According to a new study published in the journal Environmental Research Letters by researchers at Carnegie Mellon University, this is the case for electrified vehicle owners living in coal-intensive regions.

That finding came after CMU’s researchers modeled the “PJM” grid supplying Washington, Philadelphia, Pittsburgh, Cincinnati and Chicago.

Overnight is when most people are sleeping so grid demands are typically much lower, and at that time utilities may switch their power from cleaner sources at their disposal to coal, which can be problematic.

“We looked at how power plant operations would change in response to electric vehicle charging load, and we modeled emissions from those plants and their downwind air pollution consequences for human health and the environment,” said Michalek. “We found that charging [an electrified car] late at night reduces power generation costs by a quarter to a third, largely by shifting to cheaper coal-fired power plants. But the extra emissions released as a result can cause 50 percent higher costs to human health and the environment.”

Specifically, the source of the most damage stems from sulfur dioxide emissions from coal-fired power plants. These form airborne particles that people breathe, according to the study which delved into where things have been and where they are headed.

“The most recent year for which all of the necessary data are available to make this assessment is 2010,” said Professor of Engineering and Public Policy and Mechanical Engineering Jeremy Michalek. “We find that in 2010 a battery electric vehicle like the Tesla Model S could cause two to three times as much damage to human health and the environment as an ordinary gasoline vehicle.”

Never mind that the Model S was released in 2012, the point he makes by naming a well-known EV is the grid had issues in 2010, and still does.

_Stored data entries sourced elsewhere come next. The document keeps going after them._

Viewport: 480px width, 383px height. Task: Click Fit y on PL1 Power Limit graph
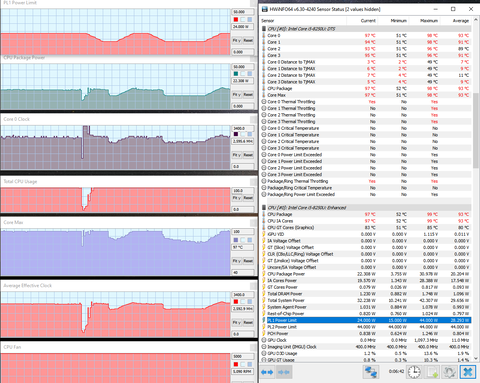[x=237, y=40]
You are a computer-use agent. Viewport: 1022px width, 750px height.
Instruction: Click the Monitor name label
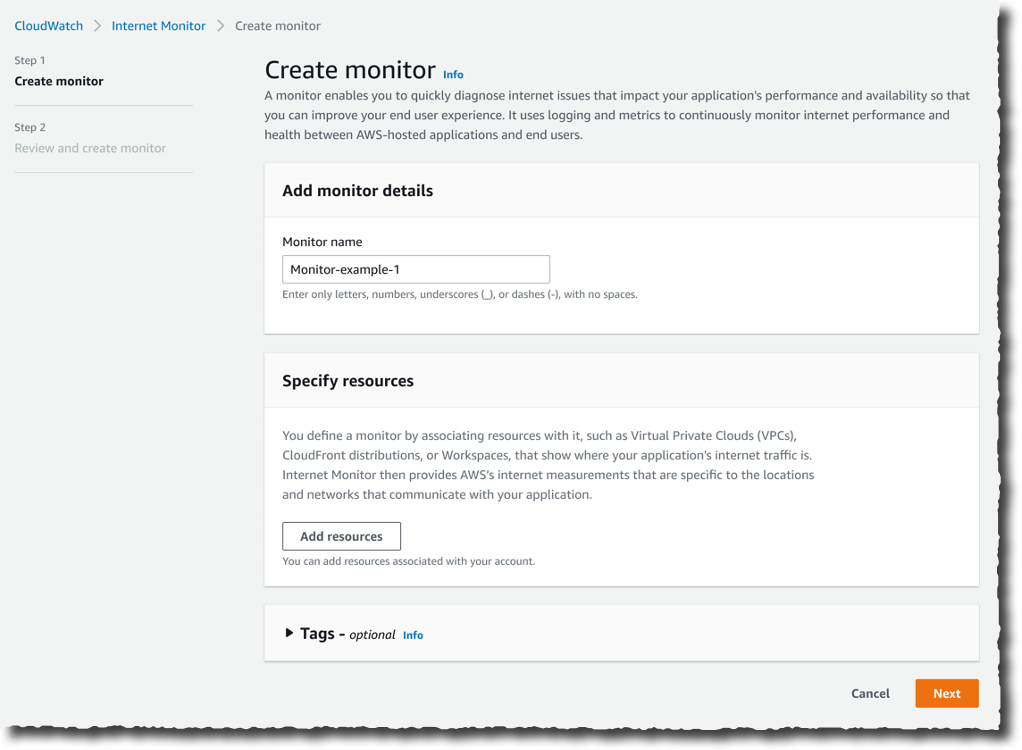pos(322,242)
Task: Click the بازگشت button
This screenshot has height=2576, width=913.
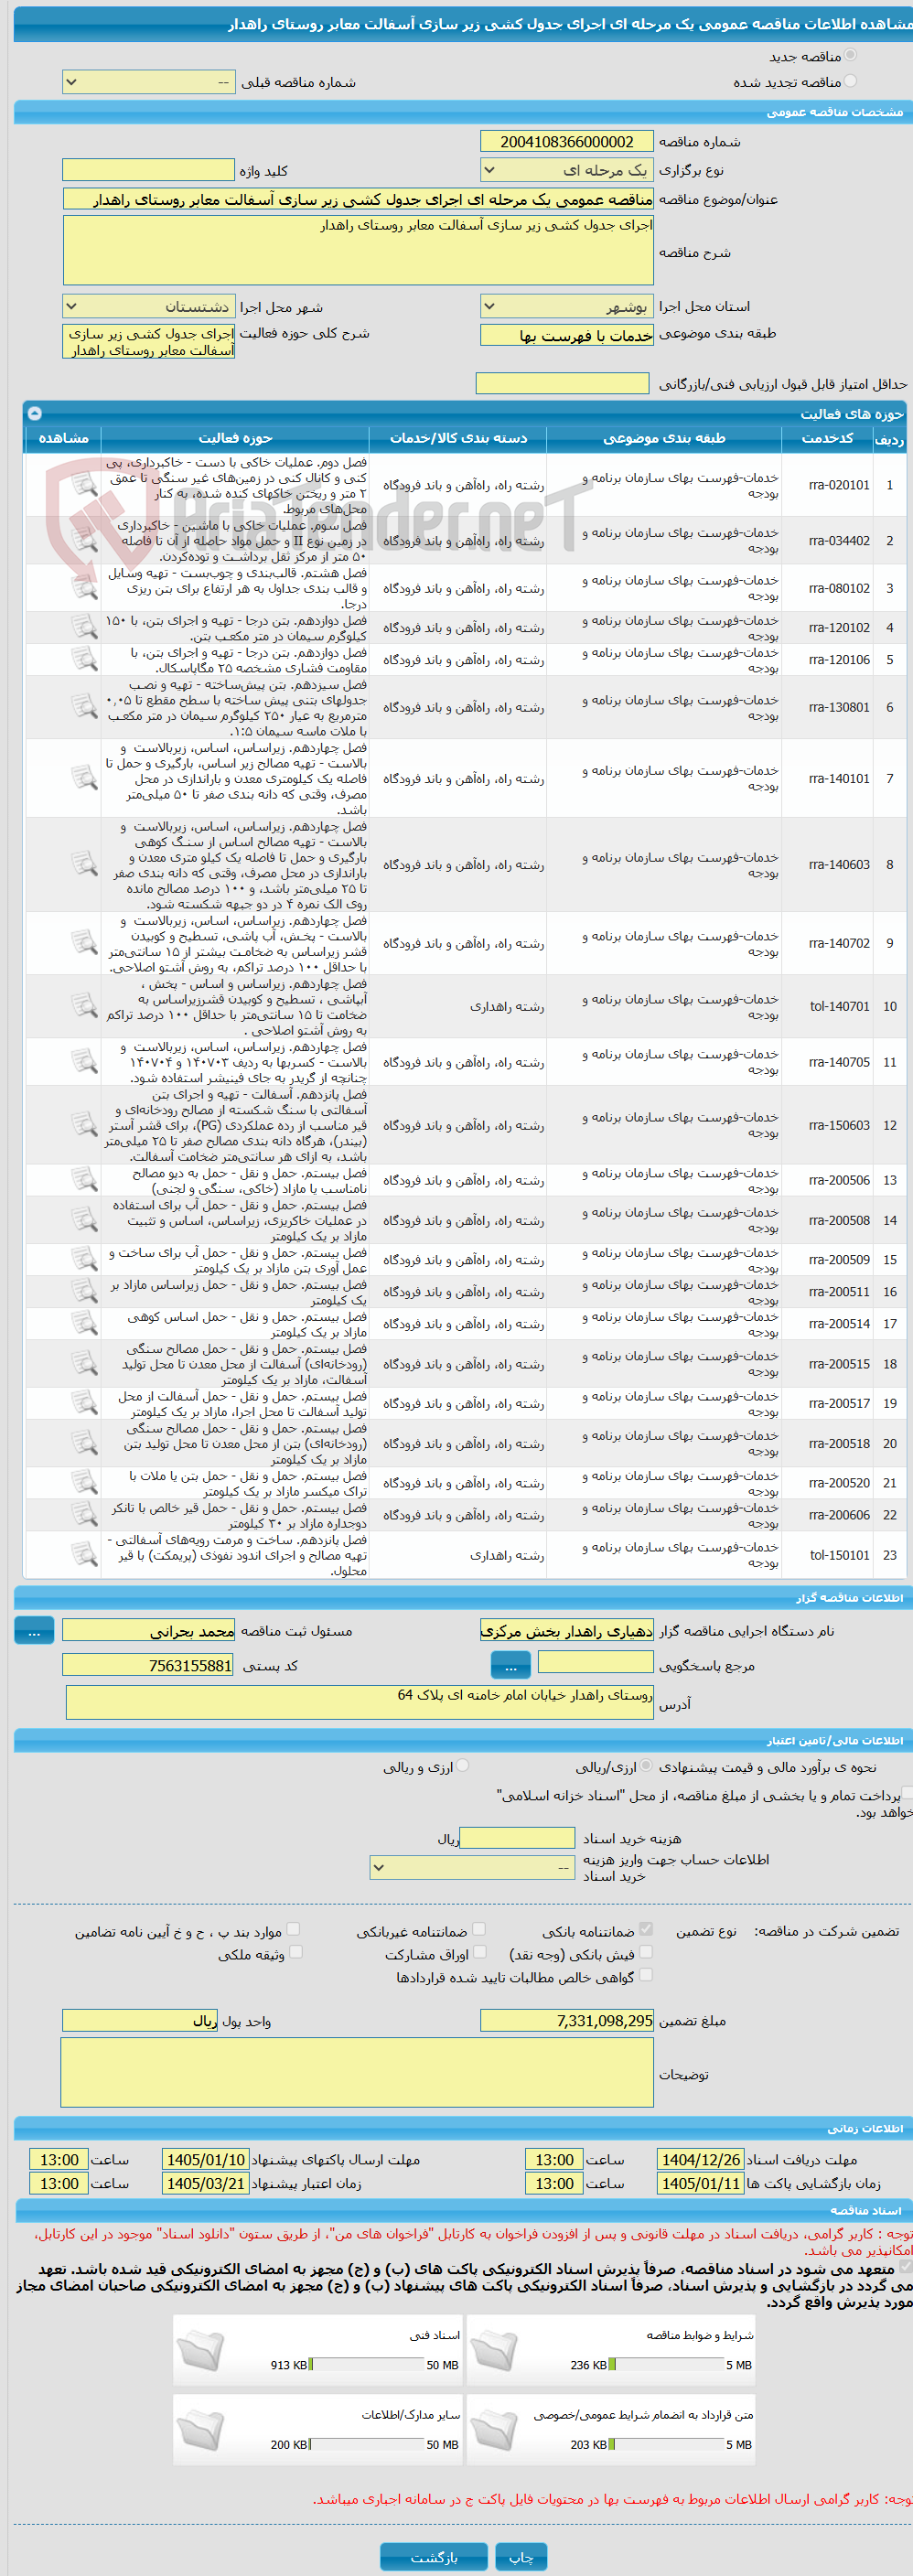Action: (x=434, y=2556)
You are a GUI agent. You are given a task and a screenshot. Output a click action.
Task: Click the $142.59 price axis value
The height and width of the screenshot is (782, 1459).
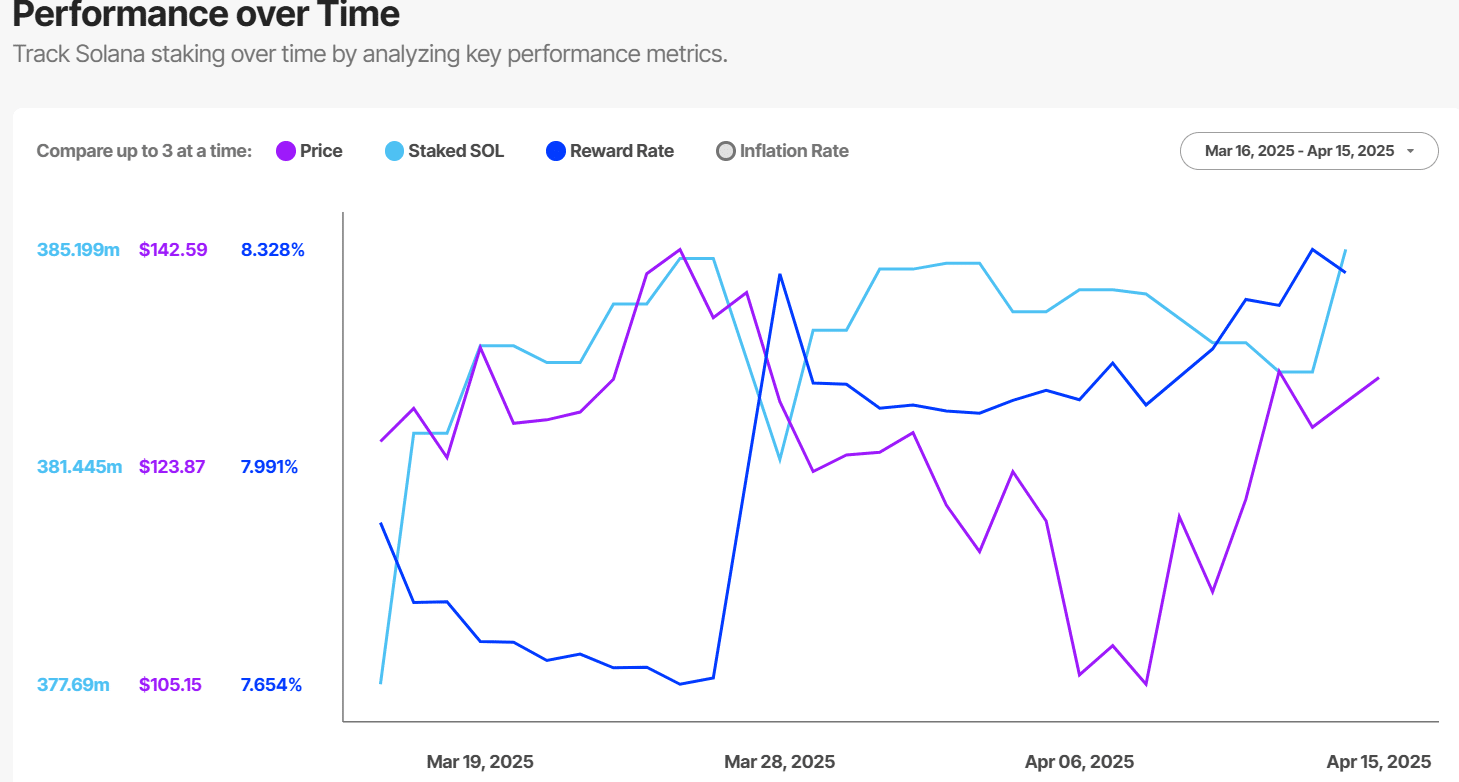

While utility companies may switch to dirtier coal sourced power, and as long as the demand is low, this was not stated as a major problem.

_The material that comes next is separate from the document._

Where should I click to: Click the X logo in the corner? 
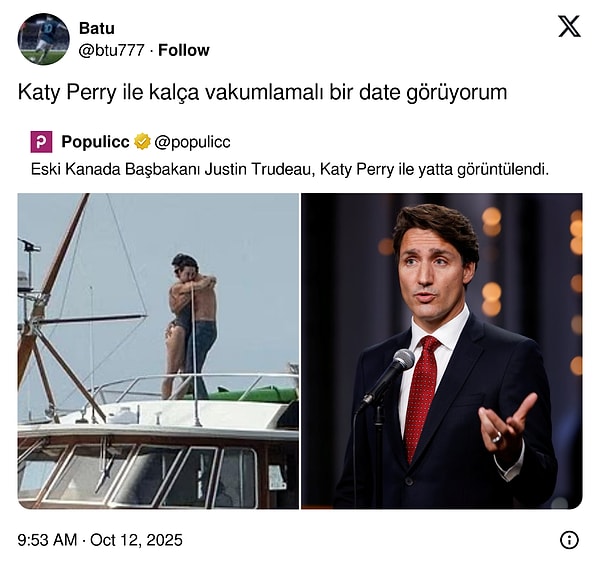coord(569,26)
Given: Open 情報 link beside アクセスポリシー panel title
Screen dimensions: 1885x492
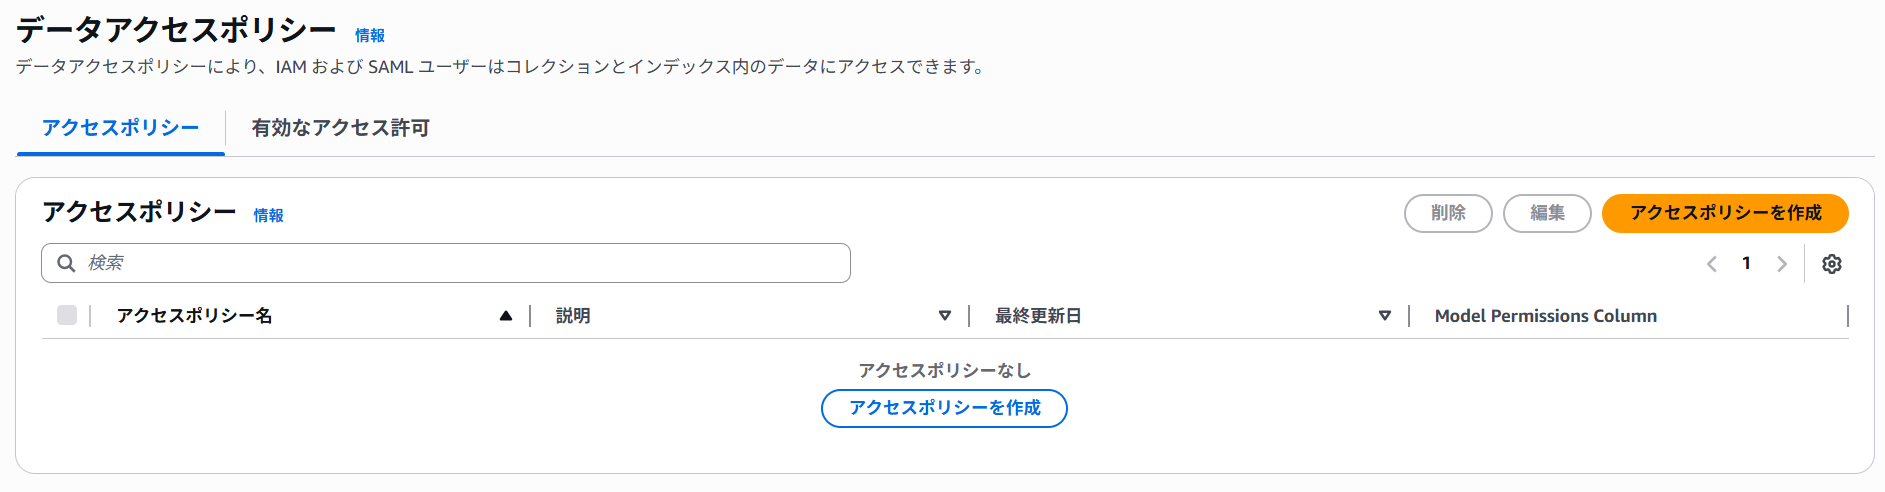Looking at the screenshot, I should pos(268,215).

“As coal is phased out and the grid becomes cleaner, the emissions implications of charging at night will be mitigated,” Michalek says, “and the benefits of late-night charging for the electricity grid may be good reasons to delay charging. For now, if you live in a coal-heavy region like the Chicago, Washington, D.C., Philadelphia area, delaying charging until late at night can cause more harm than good.”

So, the prognosis, while adjusted from some assumptions, is still good.

“Air emissions damages resulting from electric vehicle charging hinge primarily on the amount of coal in the system, not the amount of wind or solar power,” said Carnegie Mellon Assistant Professor of Engineering and Public Policy Paulina Jaramillo.

The findings of the study summed up the solution as retiring coal plants is needed if electrified vehicles are to maximize their pollution reducing benefits.